Note
This page was generated from reading_raster_data.ipynb.
Note
If running outside of the Docker image, you may need to set some environment variables manually. You can do it like so:
import os
from subprocess import check_output
os.environ['GDAL_DATA'] = check_output('pip show rasterio | grep Location | awk \'{print $NF"/rasterio/gdal_data/"}\'', shell=True).decode().strip()
Reading raster data#
Setup#
Install special dependencies for this notebook.
[15]:
%pip install -q seaborn
Note: you may need to restart the kernel to use updated packages.
We will be accessing files on S3 in this notebook. Since those files are public, we set the AWS_NO_SIGN_REQUEST
to tell rasterio
to skip the sign-in.
[1]:
%env AWS_NO_SIGN_REQUEST=YES
env: AWS_NO_SIGN_REQUEST=YES
Reading rasters using RasterSource
#
The RasterSource
is Raster Vision’s abstraction for windowed reading from a raster image.
One concrete implementation of it is the RasterioSource
which is a wrapper around the rasterio library and allows reading from all file formats supported by it.
We can create one from an image like shown below. allow_streaming=True
allows us to take advantage of rasterio
’s remote-file-reading capabilities; setting it to False
will cause Raster Vision to download the image.
[2]:
from rastervision.core.data import RasterioSource
img_uri = 's3://azavea-research-public-data/raster-vision/examples/spacenet/RGB-PanSharpen_AOI_2_Vegas_img205.tif'
raster_source = RasterioSource(img_uri, allow_streaming=True)
[3]:
raster_source.shape
[3]:
(650, 650, 3)
[4]:
raster_source.dtype
[4]:
dtype('uint16')
Reading chips#
RasterSource
s support numpy
-like array slicing, so we can read a smaller chip within the full raster like so:
[5]:
chip = raster_source[:400, :400]
chip.shape
[5]:
(400, 400, 3)
The returned chip is a numpy
array which we can plot using matplotlib
. Note that since the values are uint16
, we first normalize them before plotting.
[6]:
from matplotlib import pyplot as plt
colors_mins = chip.reshape(-1, chip.shape[-1]).min(axis=0)

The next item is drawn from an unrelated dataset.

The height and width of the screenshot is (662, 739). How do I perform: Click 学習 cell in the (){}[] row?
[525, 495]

colors_maxs = chip.reshape(-1, chip.shape[-1]).max(axis=0)
chip_normalized = (chip - colors_mins) / (colors_maxs - colors_mins)
fig, ax = plt.subplots(figsize=(5, 5))
ax.matshow(chip_normalized)
plt.show()
We can even do slightly fancier indexing. The example below reads a 400x400 chip from the the first band in the raster, subsampled to 100x100.
[7]:
chip = raster_source[:400:4, :400:4, [0]]

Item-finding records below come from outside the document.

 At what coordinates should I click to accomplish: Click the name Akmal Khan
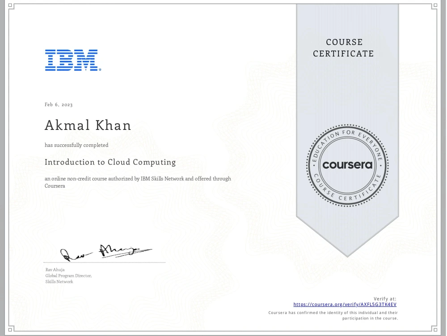point(89,125)
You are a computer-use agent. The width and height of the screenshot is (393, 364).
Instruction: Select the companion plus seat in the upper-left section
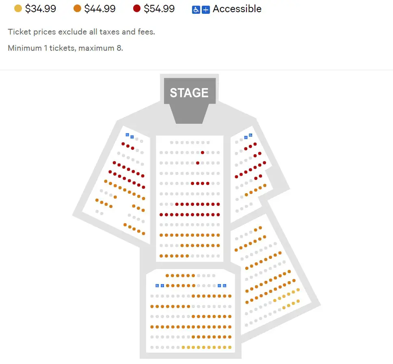coord(132,137)
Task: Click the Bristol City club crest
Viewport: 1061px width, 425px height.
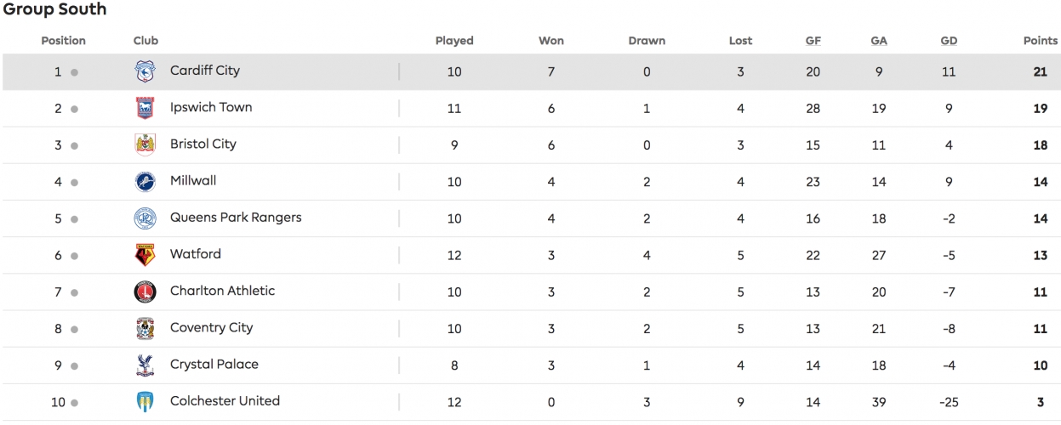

print('chip.shape:', chip.shape)
fig, ax = plt.subplots(figsize=(5, 5))
ax.matshow(chip)
plt.show()
chip.shape: (100, 100, 1)
The fancy slicing is just syntactic-sugar for the RasterioSource.get_chip()

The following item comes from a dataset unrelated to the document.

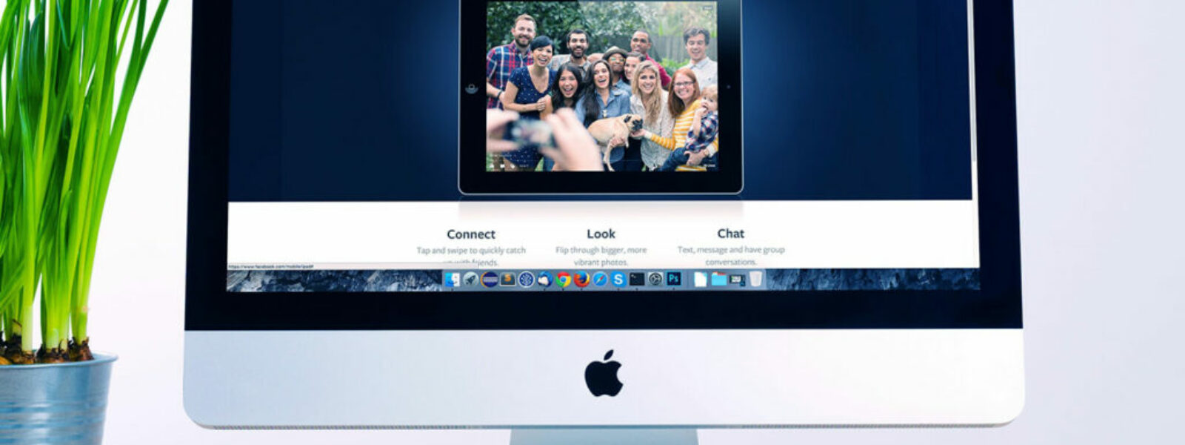Click the Connect heading

(471, 234)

method. The last call is internally translated to the following call to the get_chip()
method:
[8]:
from rastervision.core.box import Box
chip = raster_source.get_chip(
window=Box(ymin=0, xmin=0, ymax=400, xmax=400),
out_shape=(100, 100),
bands=[0])
chip.shape
[8]:
(100, 100, 1)
Learn more about the handy Box class here
.
Transforming rasters using RasterTransformer
s#
RasterSources
accept a list of RasterTransformers
, all of which are automatically applied (in the order specified) to each chip sampled from that RasterSource
.
Below we’ll look at two such RasterTransformers
:
But Raster Vision also provides the following:
CastTransformer
: type-cast chip.NanTransformer
: map NaN values to another value.ReclassTransformer
: map values to other values using a given mapping; most useful for modifying class IDs in semantic segmentation labels.RGBClassTransformer
: if your semantic segmentation labels are in the form of an RGB raster with different colors representing different classes, use this to map them to class IDs.
MinMaxTransformer
#
Above, we manually min-max normalized the uint16
chip to 0-1. If we wanted this normalization to be automatically applied to all chips sampled from a RasterSource
, we can simply attach a MinMaxTransformer
to that RasterSource
.
[9]:
from rastervision.core.data import RasterioSource, MinMaxTransformer
img_uri = 's3://azavea-research-public-data/raster-vision/examples/spacenet/RGB-PanSharpen_AOI_2_Vegas_img205.tif'
raster_source = RasterioSource(img_uri, allow_streaming=True)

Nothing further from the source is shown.